3) Suppose the trash is eliminated. Now it's time to train the neural network. I use the package nnet from R, it has advantages in the form of absence of hyperparameters like training speed, acceleration, braking, types of training functions. Less hyperparameters means less problems. You have to train with cross validation. I take the original table, and divide it into three rows in the ratio of 70%/15%/15% (new tables are called train/test/validate) (the code can be taken from the rattle log, I started from this). Then I do for example 10 iterations of training neuronics on the train table. I calculate the prediction error R^2. Predict the results for test and validate tables, count R^2 for them too. I do 10 more iterations of training, repeat prediction for 3 tables, look at new R^2. Stop training at the moment when R^2 on some of the tables starts falling (it will always grow only on the train table). Done. Now you can repeat all this again, using a different number of hidden neurons, and a different number of training iterations between cross-validations, hoping that the minimum R^2 of the three tables at the end will be higher than the last time.

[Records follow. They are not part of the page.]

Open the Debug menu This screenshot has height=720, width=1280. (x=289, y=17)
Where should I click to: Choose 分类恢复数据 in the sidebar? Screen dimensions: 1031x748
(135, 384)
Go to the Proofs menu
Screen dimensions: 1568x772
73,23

All of this may seem a bit complicated, but it's actually even more complicated :), there are a bunch of problems in each of these steps. But it gives consistent results.

I have a different point of view and you don't get it
 

SanSanych Fomenko:
What if you take the first 10 (sort of) before the step, and discard the rest?

I drew a graph of the dependence of R^2 and the percentage of winning cases on the number of components used. The best result on the fronttest was with 41 components (gain of about 70%, very good). But you can't tell that from the backtest charts, they just keep growing. If we rely on the importance of the components, we should have taken 73, which is not the best result in the fronttest.

R^2 fronttest can be negative even when winning >50% of the time, due to unbalanced required results, the number of classes "0" is different from "1", so their average is not 0.5, and R^2 from this is slightly worse.